Ashlyme thought of Emmet Buffo, who all his life had achieved nothing but ridicule, and who now lay quiet and unshaven, surrounded by pale flames, in the iron bed up at Alves. He thought of Audsley King coughing up blood in the overcast light of the deserted studio above the Rue Serpolet. He thought of Paulinus Rack’s greed, the trivial lives of Livio Fognet and Angina Desformes, the frustrated intelligence of the Marchioness “L,” which had trickled away into scandal and “art.”
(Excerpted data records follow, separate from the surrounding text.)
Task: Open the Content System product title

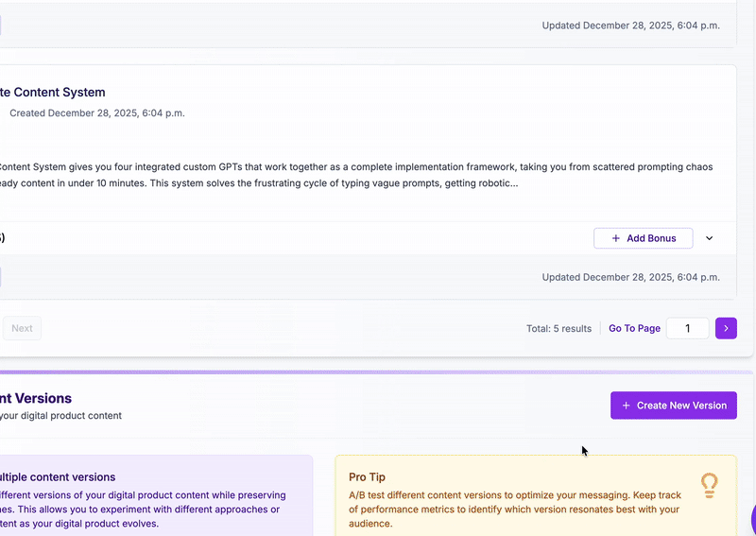Action: tap(53, 92)
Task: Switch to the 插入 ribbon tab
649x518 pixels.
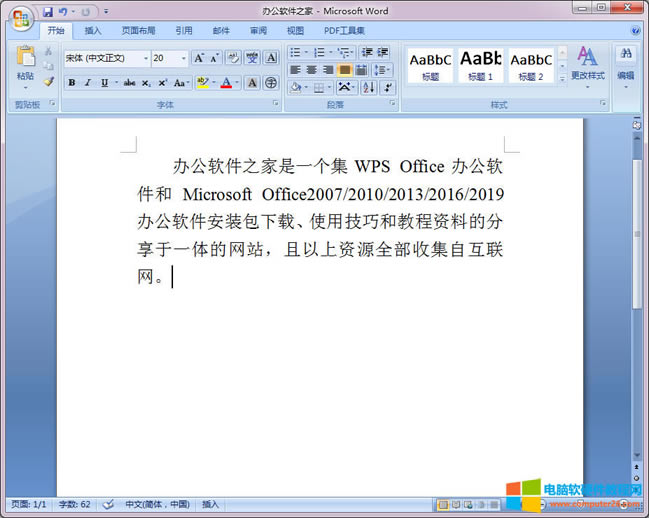Action: (x=93, y=31)
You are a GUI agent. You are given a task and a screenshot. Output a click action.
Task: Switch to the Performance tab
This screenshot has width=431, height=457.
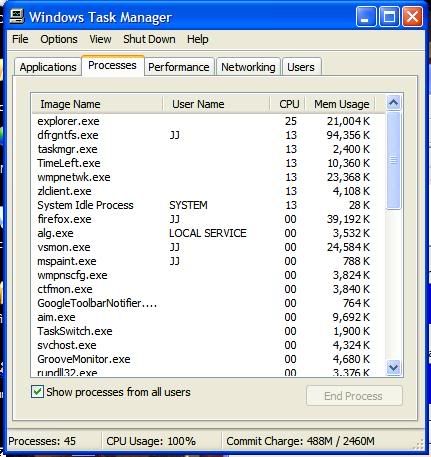(179, 67)
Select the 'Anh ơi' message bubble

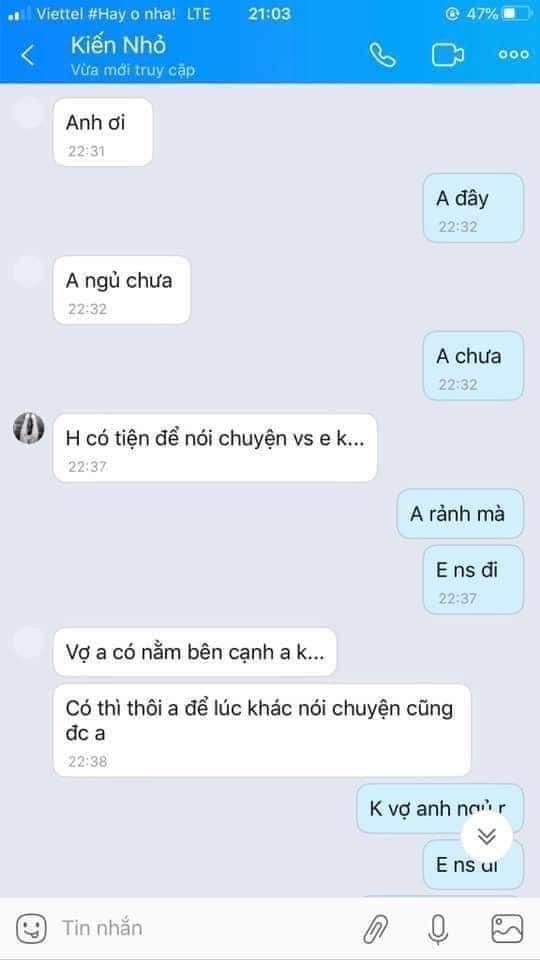[103, 132]
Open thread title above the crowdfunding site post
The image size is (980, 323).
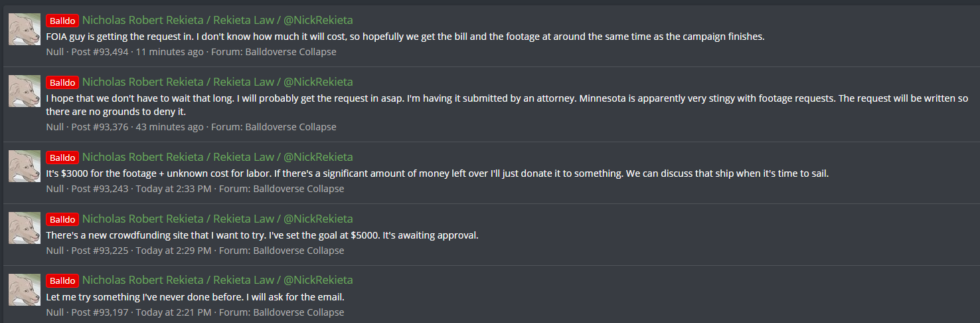click(217, 219)
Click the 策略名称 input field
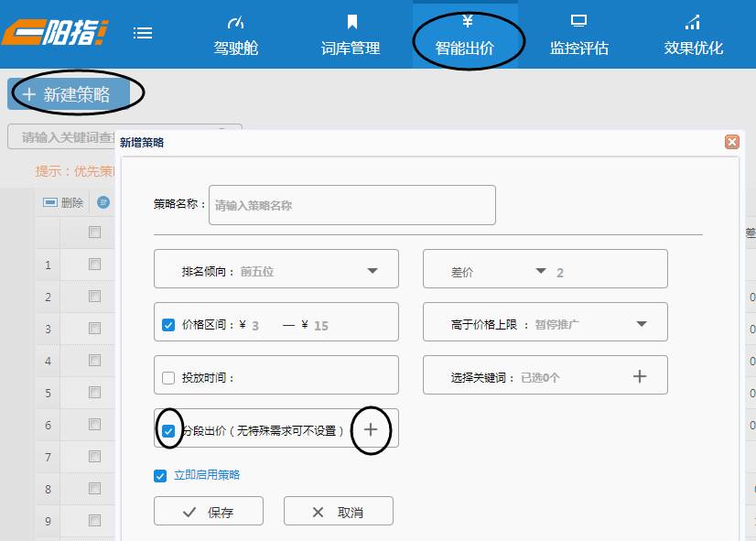Viewport: 756px width, 541px height. pyautogui.click(x=351, y=205)
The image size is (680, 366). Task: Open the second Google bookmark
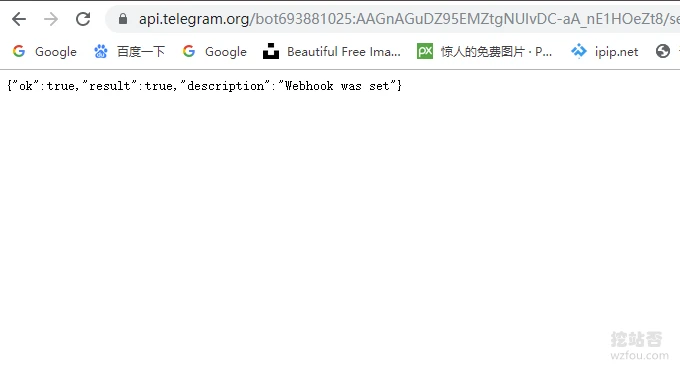215,52
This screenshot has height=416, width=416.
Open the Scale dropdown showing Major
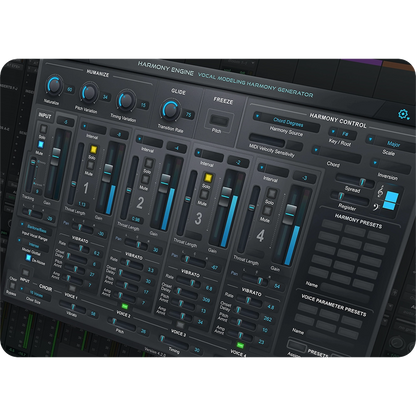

“If you are indeed the gods of this place,” he said, “you have done it nothing but harm.” He made a gesture which encompassed the whole city. “Don’t you see?” he appealed. “When you came down from the sky you failed us all. I have lost count of the times when you have been dragged spewing and helpless from the Pleasure Canal! It is not the behaviour of gods or princes. And while you occupy yourselves thus, you condemn us all to waste and mediocrity, madness and disorder, misery and an early death!”
He stared into their big sheepish blue eyes.
“Is this what you want? If you do, you have become worthless, and we are better off without you!”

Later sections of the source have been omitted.